[START OF DATA FOR THE TASK]

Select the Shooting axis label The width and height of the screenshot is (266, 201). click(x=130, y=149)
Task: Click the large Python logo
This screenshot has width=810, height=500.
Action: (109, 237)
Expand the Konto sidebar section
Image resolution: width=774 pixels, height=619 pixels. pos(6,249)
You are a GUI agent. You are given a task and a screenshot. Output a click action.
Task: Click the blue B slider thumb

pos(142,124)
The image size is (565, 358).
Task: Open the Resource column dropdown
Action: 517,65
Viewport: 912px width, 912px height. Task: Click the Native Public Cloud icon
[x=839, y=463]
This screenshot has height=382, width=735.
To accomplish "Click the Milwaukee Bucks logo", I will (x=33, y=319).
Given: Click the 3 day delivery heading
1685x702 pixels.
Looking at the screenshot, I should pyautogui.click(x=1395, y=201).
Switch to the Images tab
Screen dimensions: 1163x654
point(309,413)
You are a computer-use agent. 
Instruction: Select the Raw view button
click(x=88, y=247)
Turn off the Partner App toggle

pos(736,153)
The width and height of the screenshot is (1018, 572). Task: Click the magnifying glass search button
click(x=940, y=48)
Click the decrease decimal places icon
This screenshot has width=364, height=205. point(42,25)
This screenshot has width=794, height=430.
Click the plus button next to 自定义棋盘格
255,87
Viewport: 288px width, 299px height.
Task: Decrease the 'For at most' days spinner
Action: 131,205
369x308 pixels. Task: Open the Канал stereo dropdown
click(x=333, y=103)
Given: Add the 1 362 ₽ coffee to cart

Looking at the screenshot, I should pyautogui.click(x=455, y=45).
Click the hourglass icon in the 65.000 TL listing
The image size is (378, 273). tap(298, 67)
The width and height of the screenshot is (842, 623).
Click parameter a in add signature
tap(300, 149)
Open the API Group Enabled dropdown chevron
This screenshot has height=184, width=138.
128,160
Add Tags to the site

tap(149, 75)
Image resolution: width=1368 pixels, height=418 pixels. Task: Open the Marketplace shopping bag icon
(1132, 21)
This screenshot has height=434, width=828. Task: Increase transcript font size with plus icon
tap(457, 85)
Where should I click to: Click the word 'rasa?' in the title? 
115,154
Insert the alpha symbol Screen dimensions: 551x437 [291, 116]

[END OF DATA FOR THE TASK]

▶ [EXERCISE DESCRIPTION]: In the listing above, change "Given:" to "Request:" wherever it occurs and write out every line again with nothing else altered.

▶ [EXPECTED ANSWER]:
Select the Shooting axis label The width and height of the screenshot is (266, 201). click(x=130, y=149)
Task: Click the large Python logo
This screenshot has width=810, height=500.
Action: (109, 237)
Expand the Konto sidebar section
Image resolution: width=774 pixels, height=619 pixels. pos(6,249)
You are a GUI agent. You are given a task and a screenshot. Output a click action.
Task: Click the blue B slider thumb

pos(142,124)
The image size is (565, 358).
Task: Open the Resource column dropdown
Action: 517,65
Viewport: 912px width, 912px height. Task: Click the Native Public Cloud icon
[x=839, y=463]
This screenshot has height=382, width=735.
To accomplish "Click the Milwaukee Bucks logo", I will (x=33, y=319).
Request: Click the 3 day delivery heading
1685x702 pixels.
Looking at the screenshot, I should pyautogui.click(x=1395, y=201).
Switch to the Images tab
Screen dimensions: 1163x654
point(309,413)
You are a computer-use agent. 
Instruction: Select the Raw view button
click(x=88, y=247)
Turn off the Partner App toggle

pos(736,153)
The width and height of the screenshot is (1018, 572). Task: Click the magnifying glass search button
click(x=940, y=48)
Click the decrease decimal places icon
This screenshot has width=364, height=205. point(42,25)
This screenshot has width=794, height=430.
Click the plus button next to 自定义棋盘格
255,87
Viewport: 288px width, 299px height.
Task: Decrease the 'For at most' days spinner
Action: 131,205
369x308 pixels. Task: Open the Канал stereo dropdown
click(x=333, y=103)
Request: Add the 1 362 ₽ coffee to cart

Looking at the screenshot, I should pyautogui.click(x=455, y=45).
Click the hourglass icon in the 65.000 TL listing
The image size is (378, 273). tap(298, 67)
The width and height of the screenshot is (842, 623).
Click parameter a in add signature
tap(300, 149)
Open the API Group Enabled dropdown chevron
This screenshot has height=184, width=138.
128,160
Add Tags to the site

tap(149, 75)
Image resolution: width=1368 pixels, height=418 pixels. Task: Open the Marketplace shopping bag icon
(1132, 21)
This screenshot has height=434, width=828. Task: Increase transcript font size with plus icon
tap(457, 85)
Where should I click to: Click the word 'rasa?' in the title? 
115,154
Insert the alpha symbol Screen dimensions: 551x437 [291, 116]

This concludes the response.